* _WHAT IS BEING ASKED_
Please copy each line of the listing that includes the string "will".

* _GIVEN DATA_
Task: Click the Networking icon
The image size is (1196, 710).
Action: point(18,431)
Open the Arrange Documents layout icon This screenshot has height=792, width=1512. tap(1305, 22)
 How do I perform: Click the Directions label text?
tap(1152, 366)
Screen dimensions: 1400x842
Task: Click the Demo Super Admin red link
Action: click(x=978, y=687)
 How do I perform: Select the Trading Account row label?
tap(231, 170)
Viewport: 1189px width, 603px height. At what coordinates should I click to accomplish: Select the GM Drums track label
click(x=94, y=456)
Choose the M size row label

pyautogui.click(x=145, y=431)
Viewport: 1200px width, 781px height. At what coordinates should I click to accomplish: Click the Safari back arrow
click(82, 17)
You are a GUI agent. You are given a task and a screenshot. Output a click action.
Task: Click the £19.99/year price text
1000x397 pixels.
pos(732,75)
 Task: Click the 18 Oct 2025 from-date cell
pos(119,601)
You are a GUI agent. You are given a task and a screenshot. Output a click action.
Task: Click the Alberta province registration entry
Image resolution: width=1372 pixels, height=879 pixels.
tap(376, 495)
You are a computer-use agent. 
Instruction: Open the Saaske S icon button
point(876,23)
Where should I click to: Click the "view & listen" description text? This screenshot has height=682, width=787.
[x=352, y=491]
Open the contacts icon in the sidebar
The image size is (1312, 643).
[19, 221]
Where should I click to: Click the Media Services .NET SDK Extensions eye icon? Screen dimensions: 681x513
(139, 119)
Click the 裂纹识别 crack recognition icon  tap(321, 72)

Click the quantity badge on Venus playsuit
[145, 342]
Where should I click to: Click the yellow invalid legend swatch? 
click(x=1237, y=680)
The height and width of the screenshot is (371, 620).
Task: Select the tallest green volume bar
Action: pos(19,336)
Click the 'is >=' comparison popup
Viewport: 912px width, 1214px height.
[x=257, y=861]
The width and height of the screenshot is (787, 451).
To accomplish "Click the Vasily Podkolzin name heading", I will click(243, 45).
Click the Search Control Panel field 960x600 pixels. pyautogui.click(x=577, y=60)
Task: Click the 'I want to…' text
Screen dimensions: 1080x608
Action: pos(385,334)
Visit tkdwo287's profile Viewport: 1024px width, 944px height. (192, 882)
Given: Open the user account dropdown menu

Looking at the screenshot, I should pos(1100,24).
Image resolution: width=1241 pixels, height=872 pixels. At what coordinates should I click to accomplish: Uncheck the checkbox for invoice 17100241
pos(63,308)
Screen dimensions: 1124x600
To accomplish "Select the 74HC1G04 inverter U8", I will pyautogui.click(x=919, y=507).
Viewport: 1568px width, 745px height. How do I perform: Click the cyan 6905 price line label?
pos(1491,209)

* _RESULT OF THE TASK_
To accomplish "Click the Vasily Podkolzin name heading", I will click(243, 45).
To accomplish "Select the 74HC1G04 inverter U8", I will pyautogui.click(x=919, y=507).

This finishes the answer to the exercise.